We developed a novel statistical approach, DF-SNPs, that was used for an association study between SNP type data and a case/control study of esophageal cancer. Using DF-SNPs, we identified a list of SNPs, SNP types and SNP patterns that might be associated with esophageal squamous cell carcinoma. This approach could be useful for identification of potential biomarkers based on SNP data.
We have successfully developed and used the DF method for various applications, including structure-activity relationship studies, microarray data analyses and proteomics data analyses [15
]. Unlike previous applications of DF, the independent variables in the SNPs data set are categorical rather than continuous. Moreover, each categorical variable (SNP variable) has only three categories (three genotypes), which is a difficult problem for most classification methods. The DF-SNPs is a variant of the DF method that is specifically designed to analyze the SNP-disease association. In DF-SNPs, as in previous DF applications, multiple individual trees are combined to produce a better model. As shown in Figure , the DF model accuracy varies directly with the number of independent trees within the forest. The 10-tree forest that was developed has high concordance, specificity and sensitivity for the fitted data. Such a model could be used to assess the cancer potential for unknown samples solely based on the SNP profiles.
There are two important considerations for the use of DF-SNPs when compared with alternative classifier methods. First, combining identical or similar trees will not improve the quality of the forest derived from these trees and the benefit in combination can only be realized when individual trees are different or heterogeneous. Thus, each tree in DF-SNPs uses a distinct SNP type for splitting the root node, ensuring that each tree is different and encodes a different aspect of the disease-SNP association. Secondly, the individual trees of similar quality (i.e., having similar misclassification rate) when combined may cancel some of the random noise inherent in SNP type and case-control data.
The Masscode mass spectrometry-based genotyping method resulted in 3–5% missing genotypes. How to appropriately impute the missing value is important for subsequent analysis of the data generated from this technology. Accordingly, a two-step imputing method was embedded in DF-SNPs. First, we removed the individuals for whom most genotype data were missing, as well as removed SNP variables that were not detected in many individuals. Then we imputed the missing SNP genotypes for each remaining individual using a 10 nearest neighbor method. This approach proved to be efficient for preprocessing the SNPs data set.
In DF-SNPs, the potential cancer-related SNPs, SNP types and SNP patterns were identified on the basis of frequencies of occurrence in decision tree splitting for all trees during 10-fold cross-validation. A randomization test was also done with cross-validation to provide a random distribution of frequencies for comparison with the fitted model. Comparison of the fitted and random frequencies provided the estimates of the statistical significance of SNPs, SNP types and SNP patterns in distinguishing cases versus controls
To investigate the relevant SNPs to the esophageal squamous cell carcinoma, we employed a weighted approach to calculate the frequency of each SNP. Given the fact that the SNPs used for splitting the root node are applied to the entire data set while those used in the next split at the second level are applied to a much smaller portion of the data set (normally around the half of the data set), and that subsequent splits are applied to even smaller numbers, the relevance of the SNPs to cancer should decrease proportionally to the height of the tree level where they were selected. We compared several weighted factors by taking into account of the tree level to calculate the frequency of SNPs, including 1, 1.25, 1.5 and 2. Since other weighted factors potentially eliminated the SNPs used in the root node (results not shown), the weighted factor of 2 was selected, indicating that the relevance (or importance) of a SNP is reduced by half as moves to each subsequent lower level.

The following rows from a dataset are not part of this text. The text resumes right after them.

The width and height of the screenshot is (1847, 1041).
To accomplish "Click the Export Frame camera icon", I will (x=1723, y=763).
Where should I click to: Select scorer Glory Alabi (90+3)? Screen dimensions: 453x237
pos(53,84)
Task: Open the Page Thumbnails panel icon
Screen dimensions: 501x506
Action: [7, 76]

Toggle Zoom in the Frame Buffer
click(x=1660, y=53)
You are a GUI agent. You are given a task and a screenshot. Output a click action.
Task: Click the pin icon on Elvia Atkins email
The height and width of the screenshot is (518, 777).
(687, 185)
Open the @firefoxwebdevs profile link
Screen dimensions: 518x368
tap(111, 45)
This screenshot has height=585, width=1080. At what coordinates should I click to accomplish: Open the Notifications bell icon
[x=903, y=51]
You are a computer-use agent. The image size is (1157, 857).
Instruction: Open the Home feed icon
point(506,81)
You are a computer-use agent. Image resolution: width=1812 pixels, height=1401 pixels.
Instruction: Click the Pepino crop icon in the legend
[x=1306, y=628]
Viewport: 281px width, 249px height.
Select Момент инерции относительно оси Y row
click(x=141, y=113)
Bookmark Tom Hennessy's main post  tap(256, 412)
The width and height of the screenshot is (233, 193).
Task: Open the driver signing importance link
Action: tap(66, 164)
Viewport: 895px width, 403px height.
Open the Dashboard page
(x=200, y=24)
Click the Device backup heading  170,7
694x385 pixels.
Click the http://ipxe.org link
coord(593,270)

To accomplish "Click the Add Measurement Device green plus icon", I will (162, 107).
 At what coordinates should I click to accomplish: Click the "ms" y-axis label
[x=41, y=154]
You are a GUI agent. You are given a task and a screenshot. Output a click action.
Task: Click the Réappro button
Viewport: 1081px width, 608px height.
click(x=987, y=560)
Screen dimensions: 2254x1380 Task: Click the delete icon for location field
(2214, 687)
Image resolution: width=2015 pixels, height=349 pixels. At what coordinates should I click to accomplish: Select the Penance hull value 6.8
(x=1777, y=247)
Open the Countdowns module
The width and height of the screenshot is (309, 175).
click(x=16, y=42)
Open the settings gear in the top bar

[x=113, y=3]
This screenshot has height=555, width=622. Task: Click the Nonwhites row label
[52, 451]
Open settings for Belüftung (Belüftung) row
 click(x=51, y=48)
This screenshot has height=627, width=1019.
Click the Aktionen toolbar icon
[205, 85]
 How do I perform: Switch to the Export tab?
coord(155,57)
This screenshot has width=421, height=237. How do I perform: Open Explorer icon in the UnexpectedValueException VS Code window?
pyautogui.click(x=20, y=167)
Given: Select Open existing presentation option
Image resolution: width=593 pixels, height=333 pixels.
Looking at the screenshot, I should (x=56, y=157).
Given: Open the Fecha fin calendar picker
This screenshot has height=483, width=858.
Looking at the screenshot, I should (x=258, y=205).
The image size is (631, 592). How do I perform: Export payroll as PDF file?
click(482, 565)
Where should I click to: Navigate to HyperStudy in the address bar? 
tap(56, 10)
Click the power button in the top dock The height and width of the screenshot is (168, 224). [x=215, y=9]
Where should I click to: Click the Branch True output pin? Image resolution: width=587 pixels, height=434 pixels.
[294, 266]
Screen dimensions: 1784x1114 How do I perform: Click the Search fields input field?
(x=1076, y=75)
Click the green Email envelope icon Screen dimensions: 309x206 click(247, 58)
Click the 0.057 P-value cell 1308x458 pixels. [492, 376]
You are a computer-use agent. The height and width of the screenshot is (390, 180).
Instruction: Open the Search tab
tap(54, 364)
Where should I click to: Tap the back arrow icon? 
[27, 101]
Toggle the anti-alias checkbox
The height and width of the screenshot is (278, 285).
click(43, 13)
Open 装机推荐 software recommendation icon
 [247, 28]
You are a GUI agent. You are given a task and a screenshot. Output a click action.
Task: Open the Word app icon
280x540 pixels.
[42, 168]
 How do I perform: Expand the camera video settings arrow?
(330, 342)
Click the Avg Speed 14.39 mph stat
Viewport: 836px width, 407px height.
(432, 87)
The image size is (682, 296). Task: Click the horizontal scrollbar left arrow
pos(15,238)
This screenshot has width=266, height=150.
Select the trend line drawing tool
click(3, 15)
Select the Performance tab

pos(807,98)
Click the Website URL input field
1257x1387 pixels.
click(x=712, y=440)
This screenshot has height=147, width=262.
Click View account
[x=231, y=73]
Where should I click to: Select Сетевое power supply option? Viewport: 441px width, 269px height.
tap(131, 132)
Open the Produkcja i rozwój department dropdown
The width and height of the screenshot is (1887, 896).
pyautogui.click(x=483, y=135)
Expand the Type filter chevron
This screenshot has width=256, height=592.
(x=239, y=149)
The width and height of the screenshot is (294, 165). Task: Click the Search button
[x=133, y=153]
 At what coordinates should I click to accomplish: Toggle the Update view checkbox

The odds ratios and corresponding confidence intervals were used to identify 14 SNP types that distinguish cases from controls at 95% confidence (Table ). Of these, five had confidence intervals that were either >1 or <1 and thus are likely to be more significant. Of the five, two had confidence intervals <1, indicating their possible association with reduced cancer potential. Three with confidence interval >1 are indicated to be associated with increased cancer risk. We further found that two GADD45B E1122 genotypes (numbers 1 and 4 in Table ) are suggested to modify cancer risk differently, with the homozygous common genotype possibly increasing esophageal cancer risk and the heterozygous genotype possibly decreasing cancer risk. These data suggest a potentially important role for polymorphisms of GADD45B E1122 as a biomarker of esophageal cancer risk.
Prospectively, given appropriate and sufficient data, DF-SNPs provides a methodology that could identify the possible SNP-SNP associations, that is, SNP patterns involved in genetic-based variation in cancer risk. Table illustrates how such predictions would appear for the case of patterns of two SNPs. Of the 15 2-SNP patterns in Table , it is interested that the data suggests that 12 are associated with decreased risk and two are associated with increased risk. Also notable is that odds ratios are substantially larger for the patterns of two SNPs than for individual SNPs (compare Table with Table ), possibly indicating that patterns of SNPs are more predictive of cancer risk than individual SNPs. Not surprisingly, analysis showed that odds rations vary in direct proportion to the length of SNP patterns (results not shown).